Procesamiento digital de señal aplicado a la detección de partículas energéticas

  1. Regadío Carretero, Alberto
Supervised by:
  1. Sebastián Sánchez Prieto Director
  2. Jesús Tabero Godino Co-director

Defence university: Universidad de Alcalá

Fecha de defensa: 23 June 2014

Committee:
  1. Daniel Meziat Luna Chair
  2. Juan José Blanco Ávalos Secretary
  3. Segundo Esteban San Román Committee member
  4. Antonio Óscar Garnica Alcazar Committee member
  5. Enrique Bronchalo Bronchalo Committee member

Type: Thesis

Abstract

Spectroscopy applied to Nuclear Electronics aims to characterize the energetic particles arriving at a given radiation detector. This characterization is carried out by signal processing within detection chains. The precision to properly characterize the particles is called resolution. The analysis of the resolution in analog spectroscopy systems have been deeply studied in the last four decades. Thus, the resolution is inversely proportional to the noise generated in both, the detectors and associated electronics. This noise may have a different frequency spectrum depending on the components of the detector or the type of chain used. Thanks the development of integrated circuits, digital electronics has been used in particle detection chains, displacing the use of its analog equivalent, with corresponding benefits associated —multistage integration in a single integrated circuit, lower volume and power consumption, reconfigurability, etc.— However, this change of technology, from analog to digital, increases the detection chain complexity and the number of noise sources.

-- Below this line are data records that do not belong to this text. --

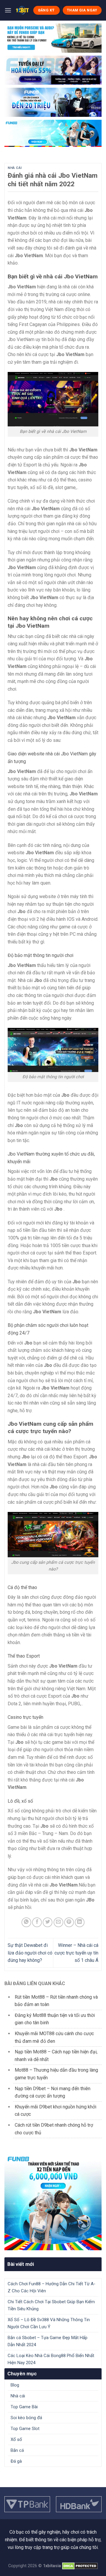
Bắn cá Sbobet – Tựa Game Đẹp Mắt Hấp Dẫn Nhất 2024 (47, 2341)
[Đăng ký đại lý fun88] (53, 38)
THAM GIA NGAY (82, 10)
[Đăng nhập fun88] (53, 133)
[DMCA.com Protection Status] (80, 2565)
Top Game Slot (25, 2428)
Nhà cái (15, 168)
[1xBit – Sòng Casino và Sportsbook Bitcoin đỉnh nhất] (22, 10)
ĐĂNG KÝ (46, 10)
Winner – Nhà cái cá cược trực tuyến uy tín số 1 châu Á (76, 1952)
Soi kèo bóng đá (26, 2417)
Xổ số (16, 2439)
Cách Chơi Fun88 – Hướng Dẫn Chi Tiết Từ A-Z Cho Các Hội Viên (51, 2287)
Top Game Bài (24, 2406)
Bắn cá (17, 2450)
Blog (15, 2385)
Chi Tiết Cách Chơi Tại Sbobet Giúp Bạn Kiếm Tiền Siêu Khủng (51, 2305)
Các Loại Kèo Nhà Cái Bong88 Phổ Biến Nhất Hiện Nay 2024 (51, 2359)
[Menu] (7, 10)
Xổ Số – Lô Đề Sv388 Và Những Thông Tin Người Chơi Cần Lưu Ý (49, 2323)
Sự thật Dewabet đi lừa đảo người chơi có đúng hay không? (30, 1952)
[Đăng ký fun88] (53, 2201)
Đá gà (16, 2461)
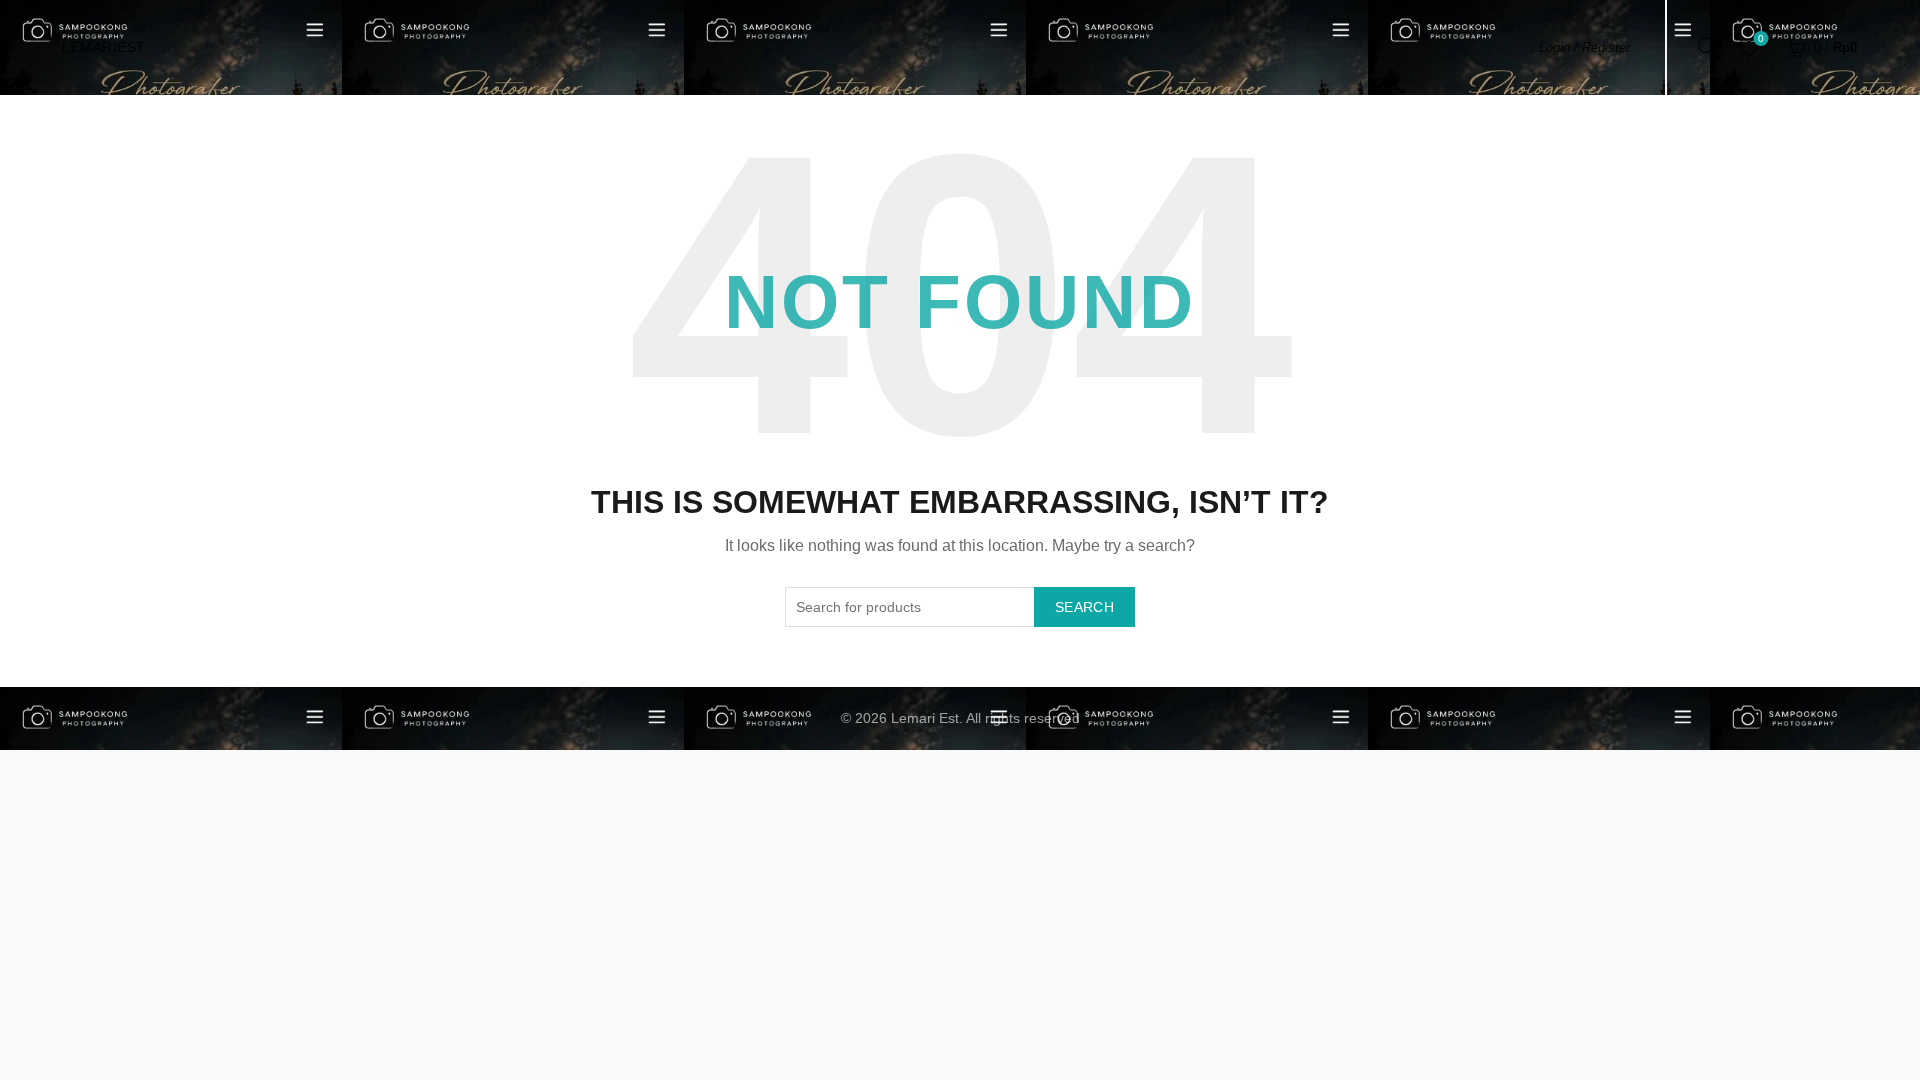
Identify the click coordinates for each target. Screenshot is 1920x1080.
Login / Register (1584, 47)
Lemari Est (925, 718)
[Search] (1708, 47)
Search (1084, 607)
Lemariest (104, 47)
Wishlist (1761, 38)
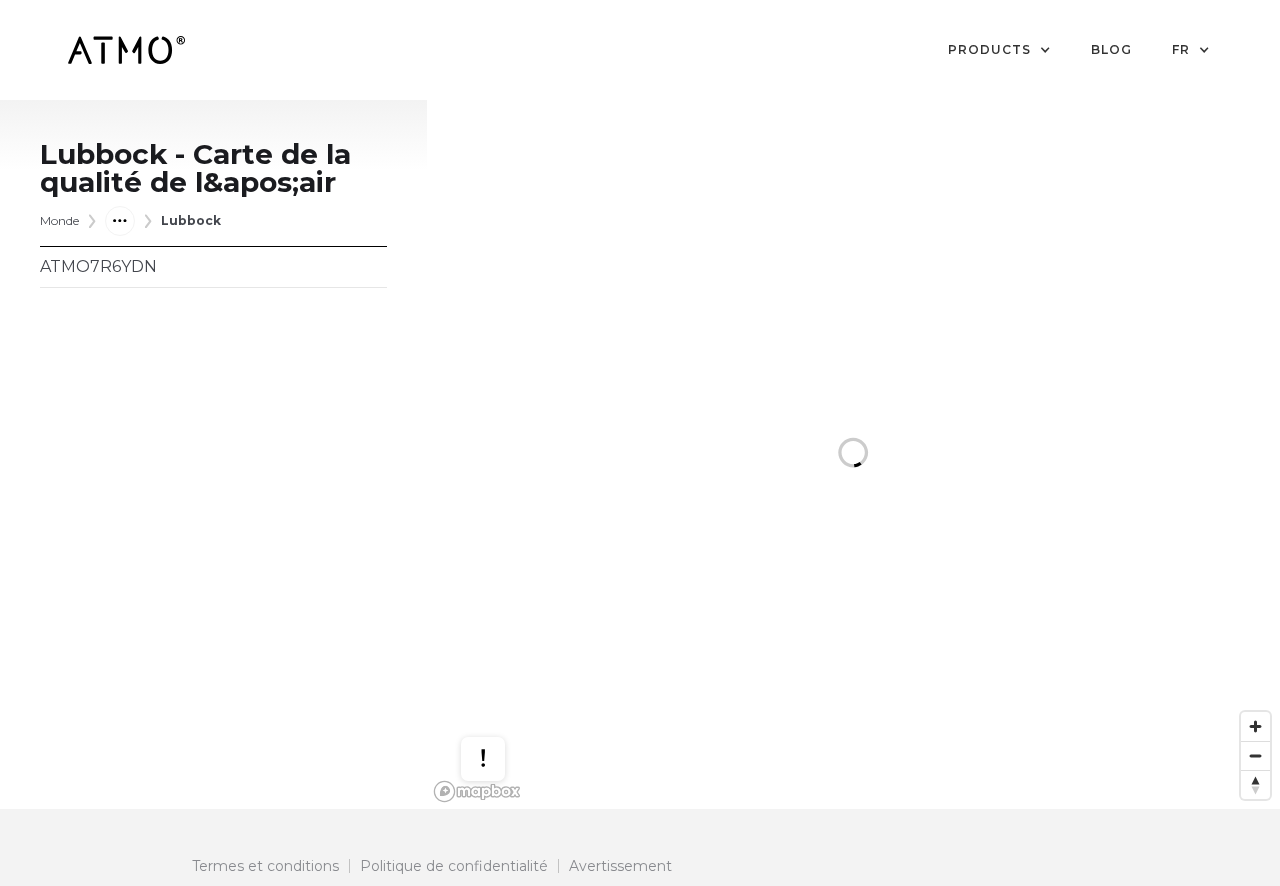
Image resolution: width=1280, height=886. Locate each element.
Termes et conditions (265, 866)
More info (502, 709)
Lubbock (191, 220)
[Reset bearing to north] (1255, 784)
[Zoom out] (1255, 755)
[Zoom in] (1255, 726)
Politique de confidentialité (454, 866)
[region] (853, 454)
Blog (1111, 49)
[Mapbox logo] (477, 791)
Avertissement (620, 866)
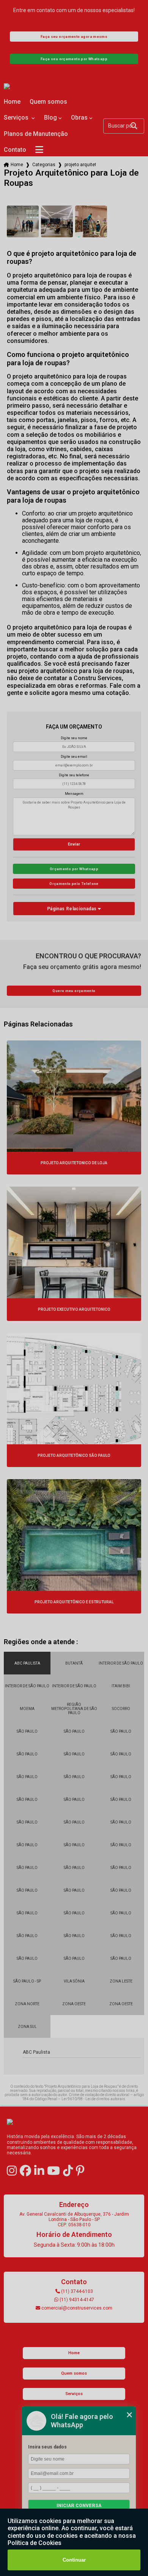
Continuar (74, 2560)
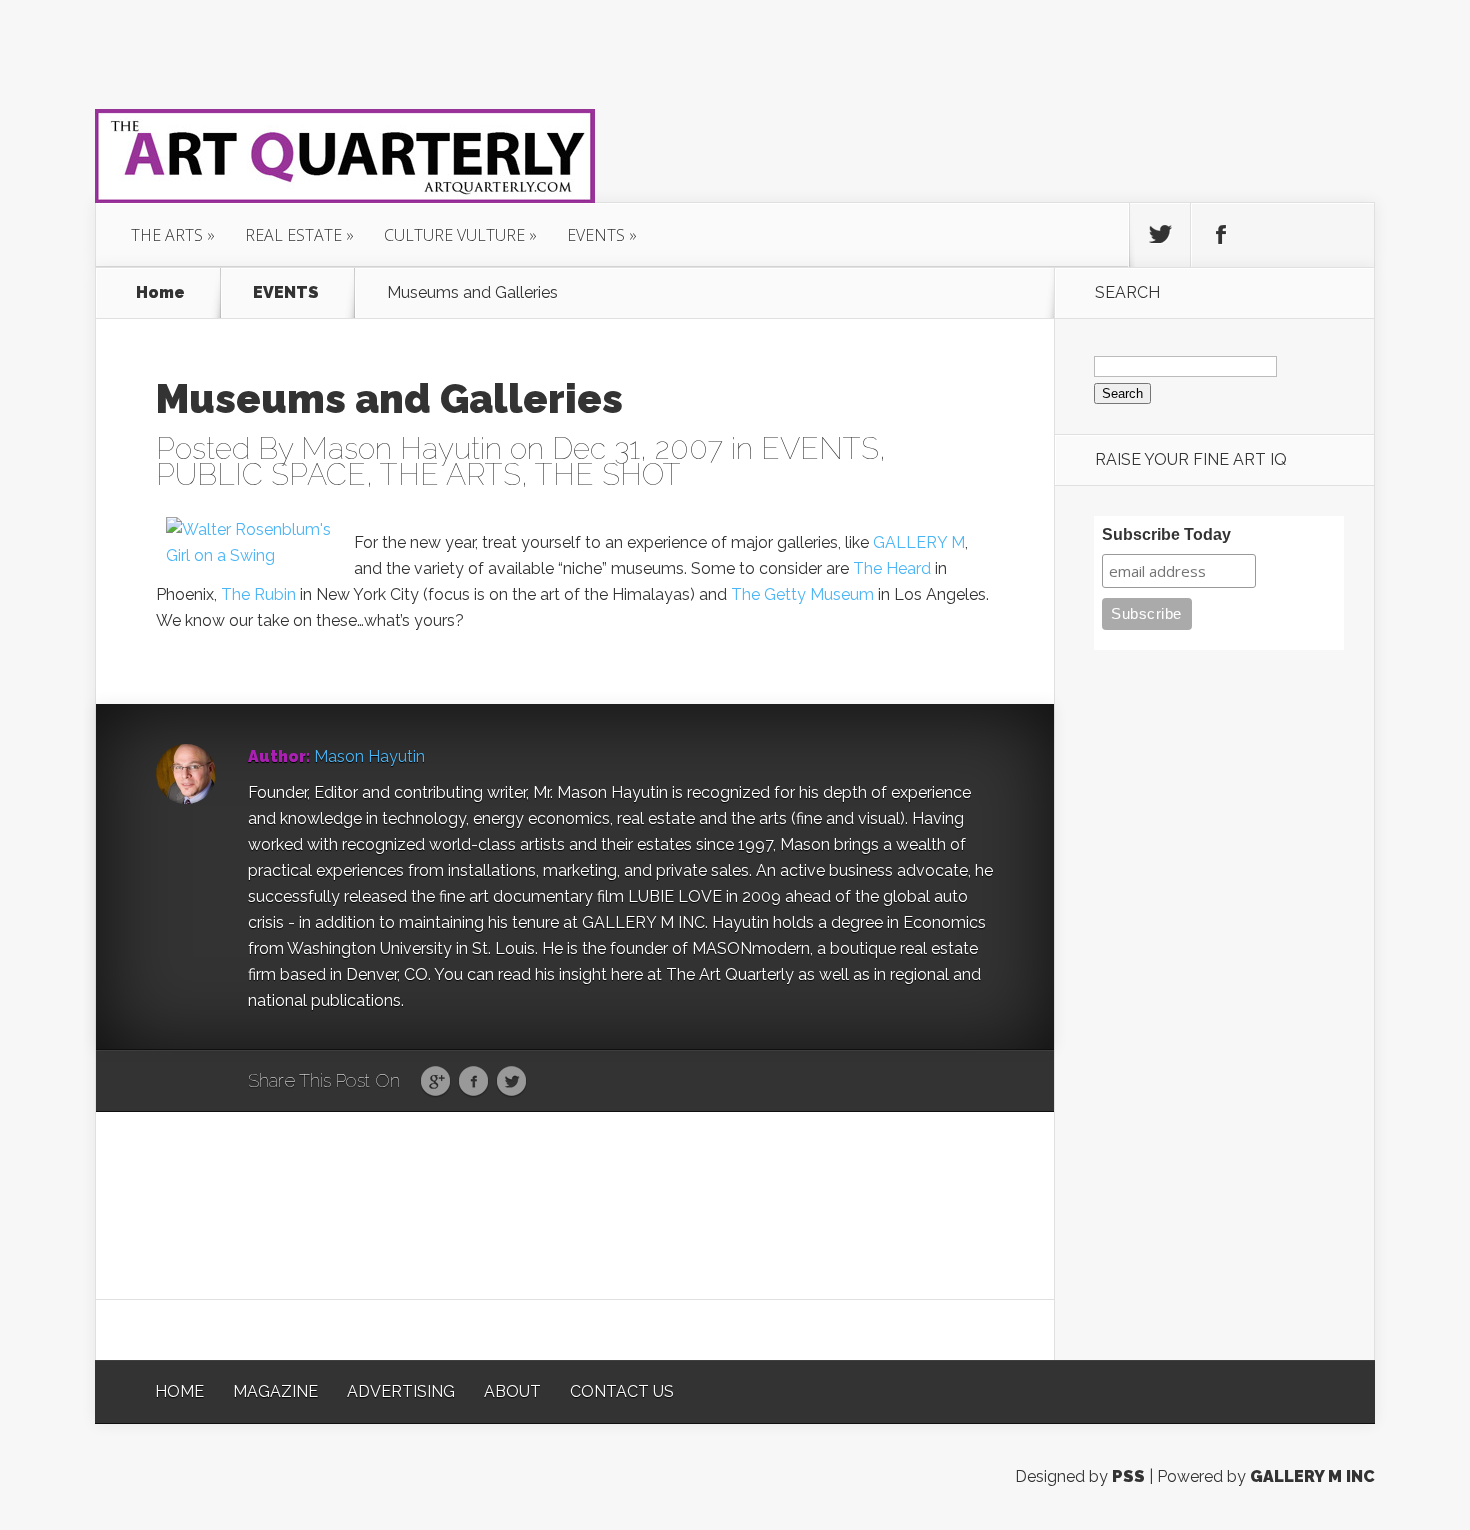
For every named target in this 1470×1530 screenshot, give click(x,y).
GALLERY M (919, 542)
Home (160, 293)
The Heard (892, 568)
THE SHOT (608, 474)
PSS (1128, 1476)
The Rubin (258, 594)
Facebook (473, 1082)
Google (435, 1082)
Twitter (511, 1082)
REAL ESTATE (293, 235)
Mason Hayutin (401, 448)
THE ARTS (167, 235)
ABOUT (512, 1391)
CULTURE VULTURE (454, 235)
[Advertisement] (575, 1204)
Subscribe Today (1166, 534)
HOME (179, 1391)
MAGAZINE (275, 1391)
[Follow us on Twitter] (1160, 235)
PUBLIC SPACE (261, 474)
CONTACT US (622, 1391)
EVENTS (596, 235)
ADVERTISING (401, 1391)
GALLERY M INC (1312, 1476)
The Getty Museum (802, 594)
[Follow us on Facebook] (1221, 235)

This is due to in the basic scheme of a detection chain, two new elements are added: an Analog-to-Digital Converter (ADC) and a digital shaper, both located before the pulse shape analysis stage.This research examines how the digital implementation parameters influence the total resolution spectroscopy, such as the the shaper order, the sampling frequency, quantization noise or shaping type. Besides, different algorithms has been developed in this research to determine the optimal sampling frequency and shaping, for a given energetic particle detection in order to perform a more effective detection. To accelerate the implementation of these algorithms, they have been implemented in hardware using reconfigurable FPGA devices (Field Programmable Gate Array). Other earlier research works can be classified as “basic research” because they were aimed at acquiring new knowledge without including experimental work. However, in this research the different proposed algorithms have been synthesized and tested using FPGAs and therefore it can be considered “applied research”.